ECLI:NL:RBOVE:2021:3579
Rechtbank Overijssel
- Beschikking
- Rechtspraak.nl
Onderzoek naar ondertoezichtstelling van minderjarige kinderen en de rol van ouders en jeugdzorg
In deze zaak heeft de Raad voor de Kinderbescherming (RvdK) verzocht om ondertoezichtstelling van twee minderjarige kinderen, [minderjarige 1] en [minderjarige 2]. De kinderrechter heeft op 22 maart 2021 uitspraak gedaan. De kinderrechter oordeelde dat [minderjarige 1] in haar ontwikkeling wordt bedreigd en daarom onder toezicht zal worden gesteld voor de duur van een half jaar. Voor [minderjarige 2] was er echter geen aanleiding om hem onder toezicht te stellen, aangezien hij geen contact met zijn moeder wenst en geen last heeft van het ontbreken van dit contact.
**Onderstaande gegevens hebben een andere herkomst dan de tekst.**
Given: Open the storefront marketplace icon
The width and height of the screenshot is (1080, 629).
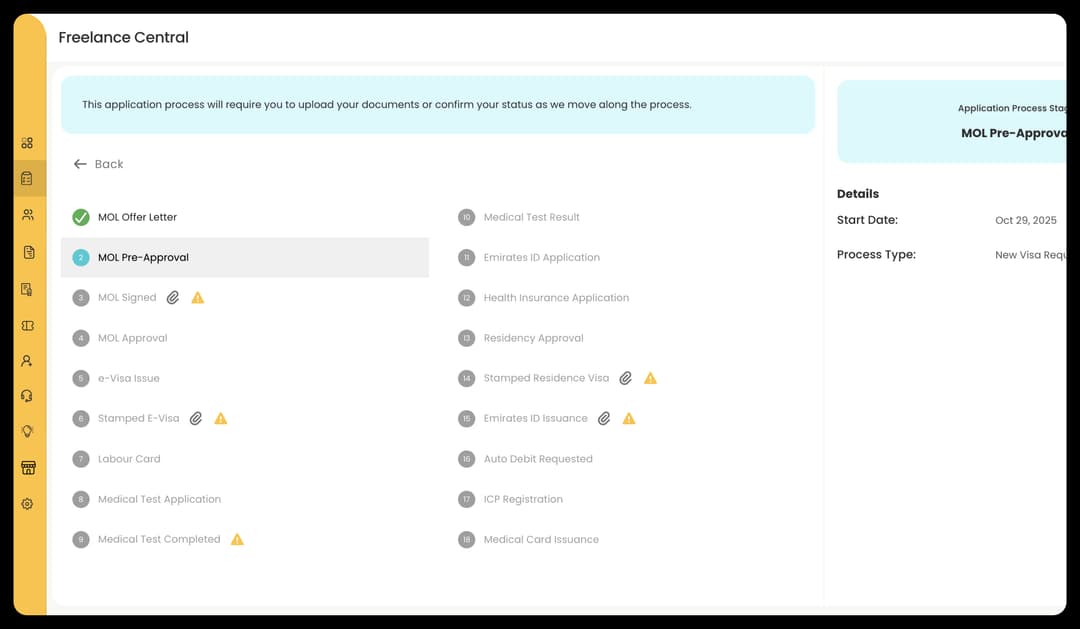Looking at the screenshot, I should [x=27, y=468].
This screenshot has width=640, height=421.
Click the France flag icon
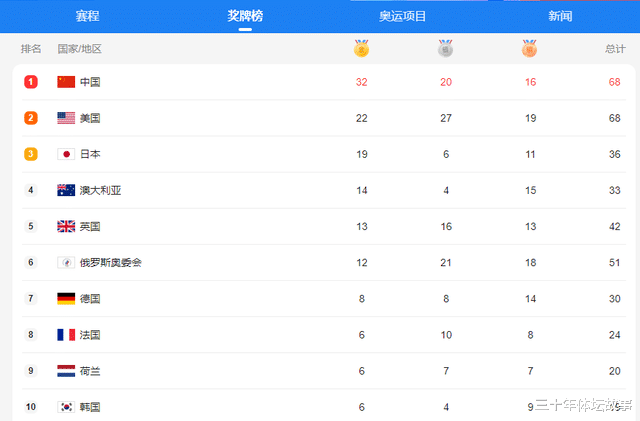click(66, 335)
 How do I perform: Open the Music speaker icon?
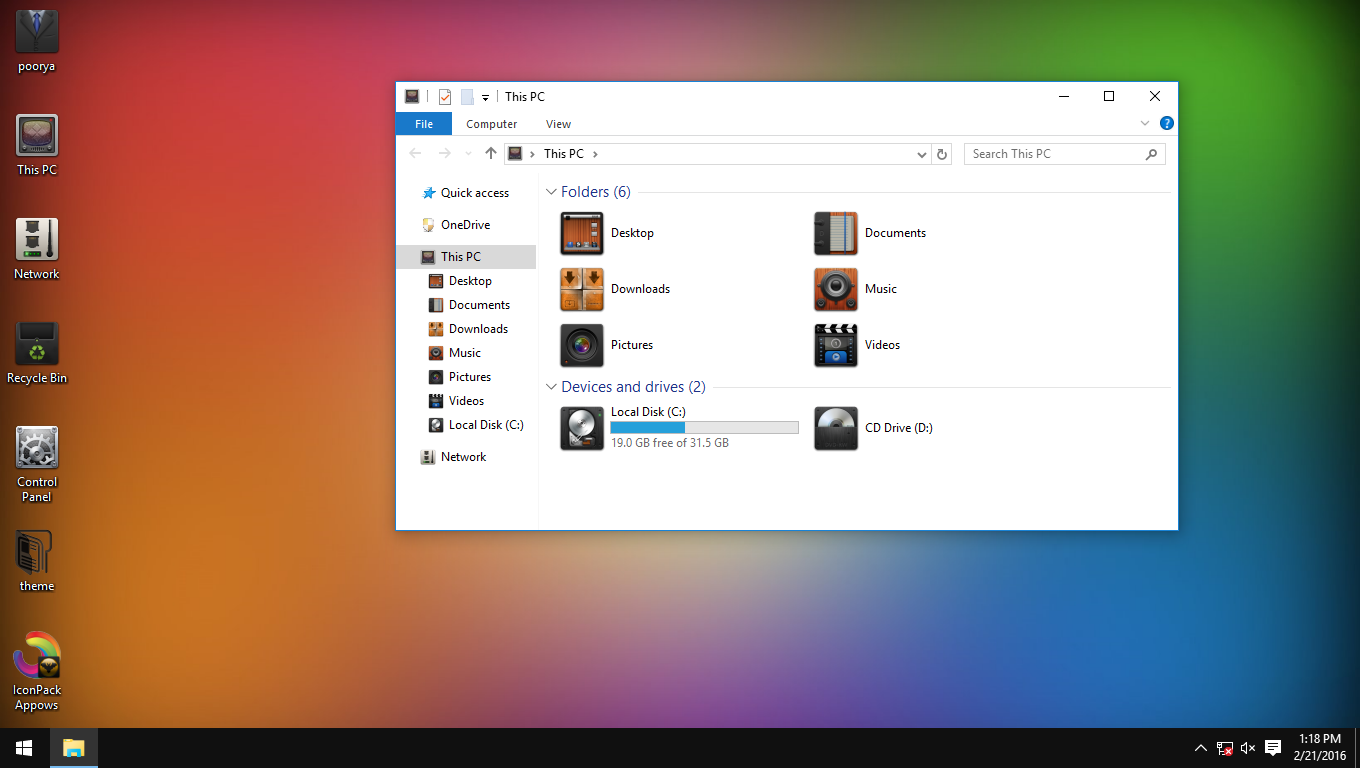836,289

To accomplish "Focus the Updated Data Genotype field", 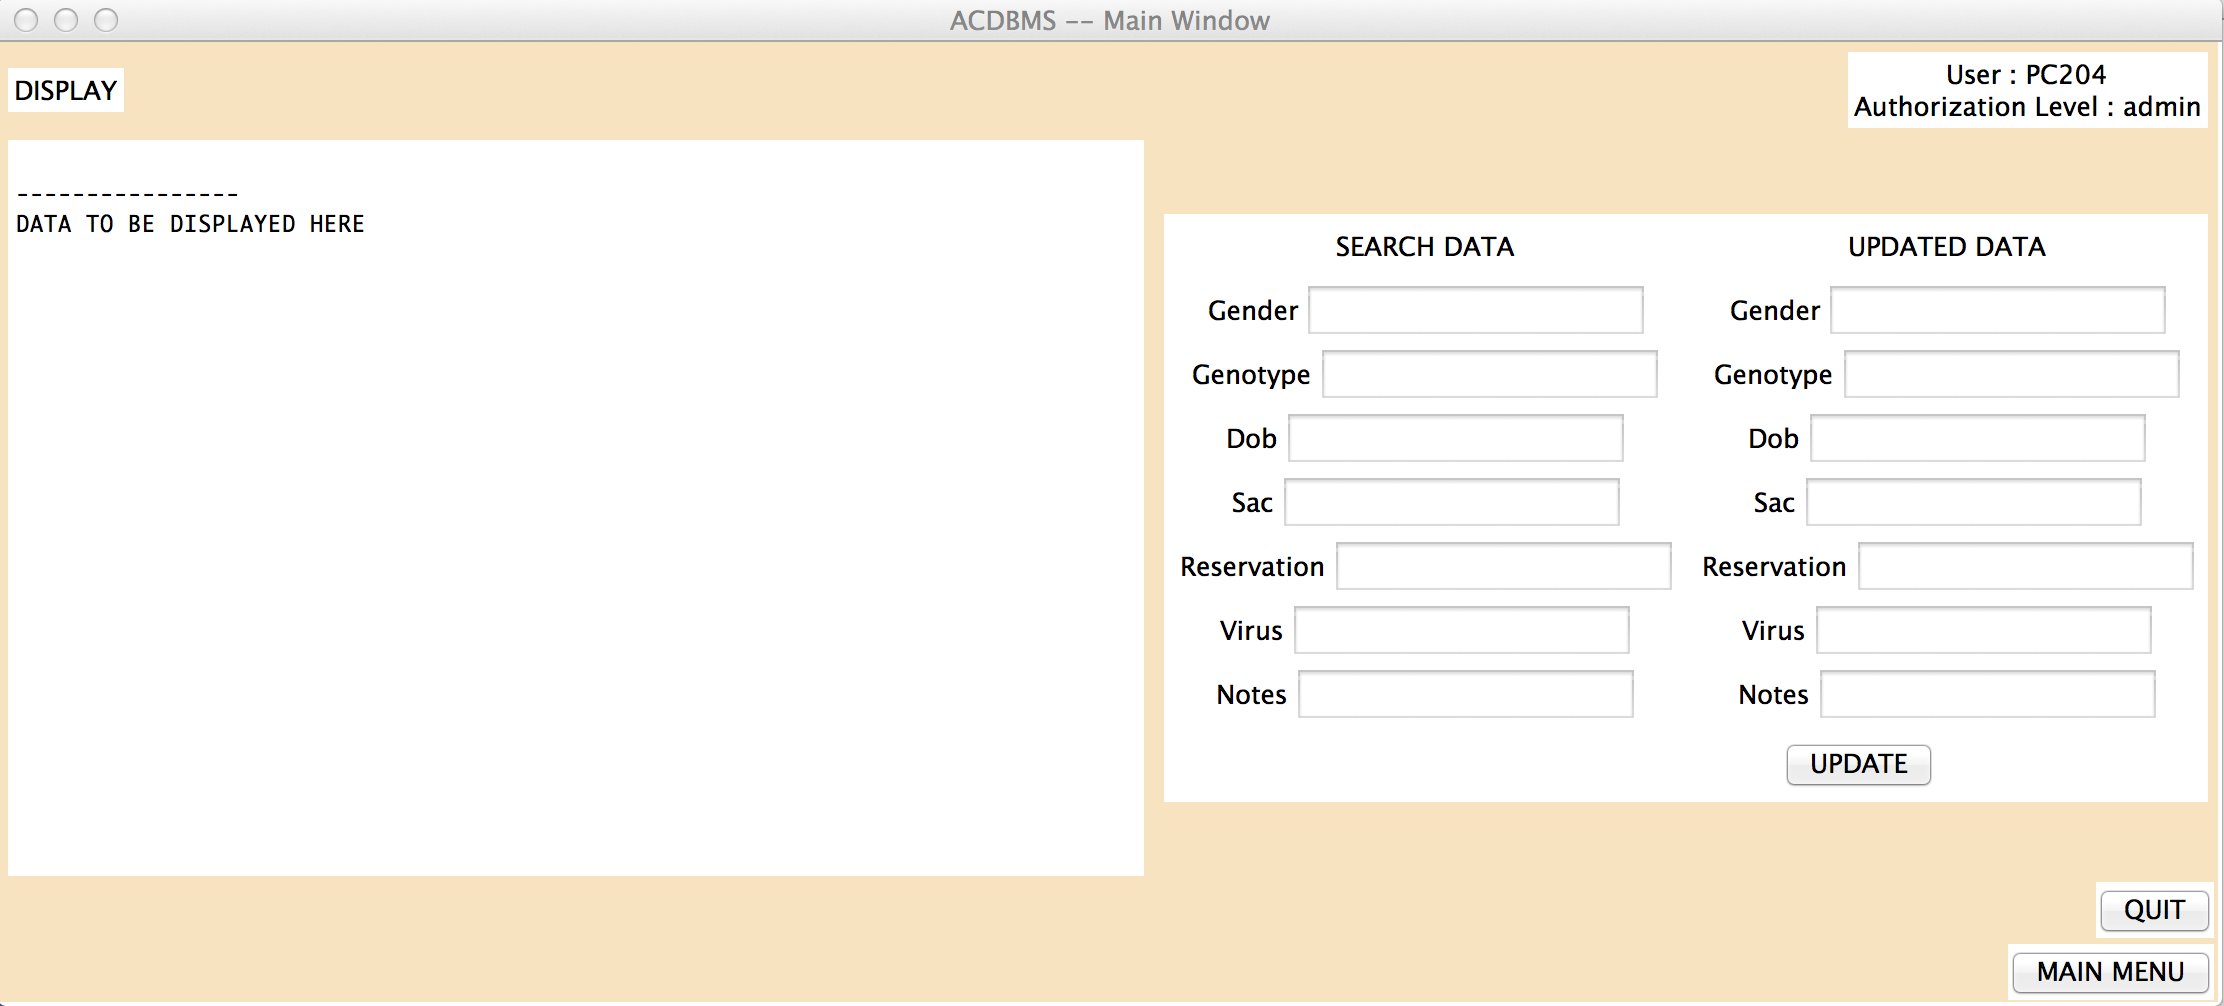I will (x=2011, y=374).
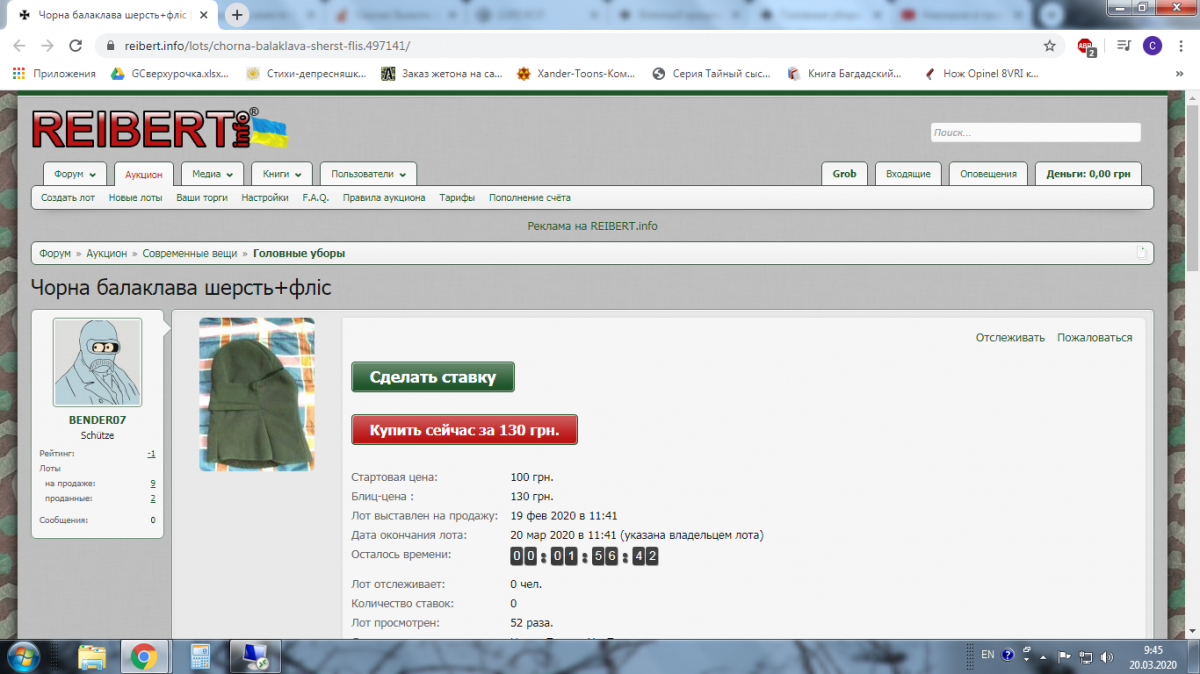Select the Аукцион tab
Viewport: 1200px width, 674px height.
click(144, 174)
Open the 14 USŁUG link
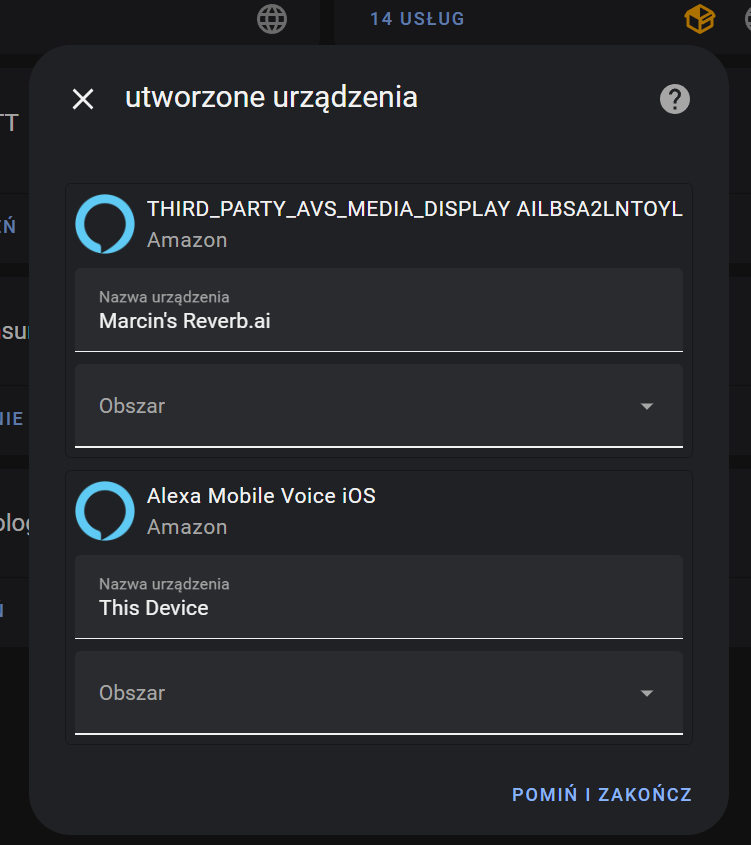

De kinderrechter concludeerde dat een gedwongen maatregel voor [minderjarige 2] averechts zou werken.
De kinderrechter heeft de ouders en de betrokken partijen gehoord tijdens een mondelinge behandeling. De raad had aanvankelijk verzocht om een ondertoezichtstelling, maar de kinderrechter heeft geoordeeld dat de situatie van [minderjarige 1] een ondertoezichtstelling rechtvaardigt, terwijl [minderjarige 2] zelfstandig kan blijven. De kinderrechter heeft de ondertoezichtstelling voor [minderjarige 1] goedgekeurd, met de verwachting dat dit kan bijdragen aan een betere omgangsregeling tussen de kinderen en hun ouders. De kinderrechter heeft de beschikking uitvoerbaar bij voorraad verklaard en het verzoek om [minderjarige 2] onder toezicht te stellen afgewezen.